Zwei Drittel aller Intensivstationen rationieren Leistungen

In Intensivstationen scheint versteckte Rationierung an der Tagesordnung. Auf jeder dritten Station werden Patienten gelegentlich wegen fehlender freier Betten abgelehnt, heißt es in einer Studie.

Von Katlen Trautmann Veröffentlicht:

LEIPZIG. Bei einer Befragung gaben Ärzte in zwei von drei Kliniken an, dass in ihrem Haus Versorgungsleistungen rationiert würden. Auf jeder dritten Station entscheide der Chefarzt persönlich, welcher Patient eine sehr teure moderne Therapie erhält. Das belegt eine Umfrage an 540 deutschen Kliniken. Gefragt hatte ein Forscherteam um Professor Joachim Boldt, Direktor der Klinik für Anästhesiologie und Operative Intensivmedizin am Klinikum Ludwigshafen.

Boldt, Kongresspräsident der Jahrestagung der Deutschen Gesellschaft für Anästhesiologie und Intensivmedizin in Leipzig, warnte vor diesem Hintergrund vor "versteckter Rationierung". Hierbei halten Kliniken beispielsweise die Zahl der Intensiv-Betten niedrig, um Kosten zu senken. Oder Operationen würden über Tage verschoben, weil kein Bett frei ist, berichtete Boldt. "Das Problem wird zunehmen, da wir immer ältere und kränkere Patienten haben", sagte Boldt bei der Tagung, auf der die Umfrage präsentiert worden ist.

Die Deutsche Krankenhausgesellschaft (DKG) weist die Vorwürfe zurück. "Die Krankenhäuser rationieren nicht. Wir lassen uns diese Debatte nicht aufzwingen", sagte DKG-Sprecher Moritz Quiske.
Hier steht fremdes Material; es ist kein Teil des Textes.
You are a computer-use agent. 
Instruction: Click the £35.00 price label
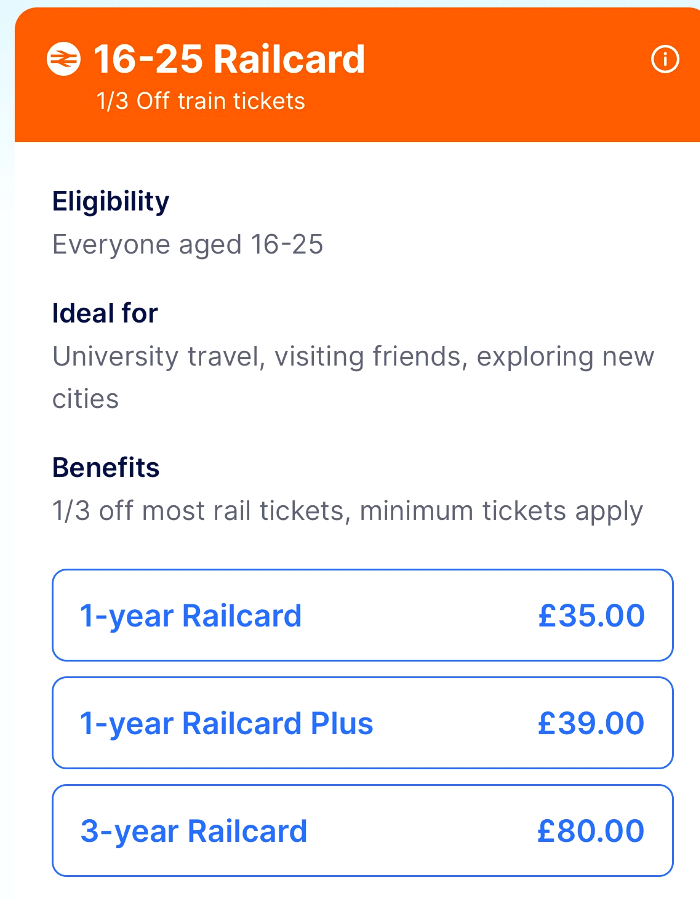pos(593,616)
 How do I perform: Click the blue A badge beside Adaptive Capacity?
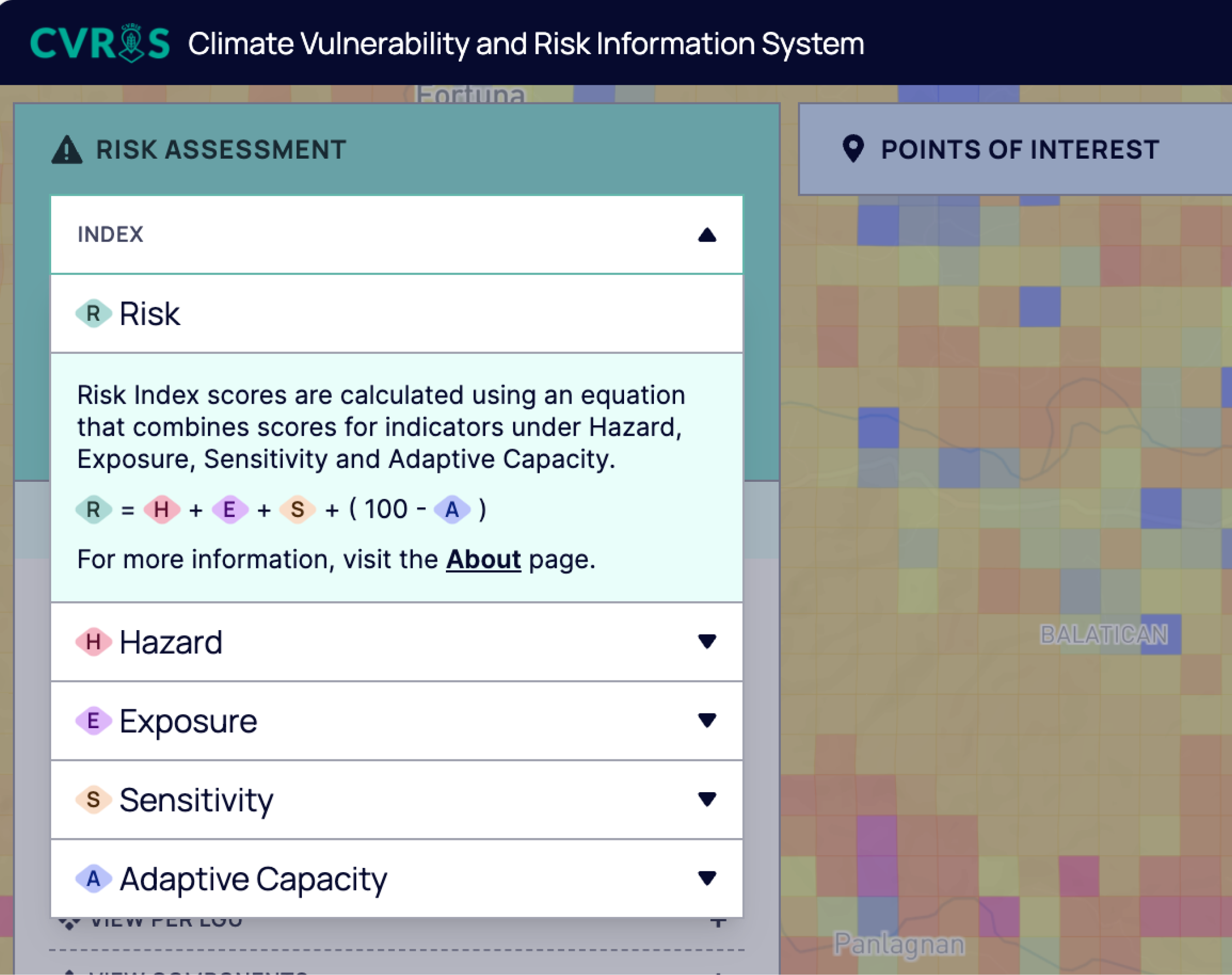click(x=93, y=878)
DKG-Hauptgeschäftsführer Georg Baum wandte sich zugleich gegen jegliche Forderung nach Rationierung medizinischer Leistungen: "Die Schwierigkeiten bei der Kosten-Nutzen-Analyse für die Arzneimittel machen deutlich, dass weder über diese Wege noch über Prioritätenlisten die Probleme des Gesundheitswesens zu lösen sind."

Die Zahl der Intensivbetten in deutschen Kliniken habe von 1994 bis 2007 um elf Prozent von 20 971 auf 23 357 zugenommen. Im gleichen Zeitraum sei die Zahl der Belegungstage um 23 Prozent von 5,6 Millionen auf 6,9 Millionen gestiegen. Als Wege aus dem Engpass forderte Professor Boldt eine großzügigere Finanzierung von Intensivstationen durch Länderhaushalte und Krankenkassen.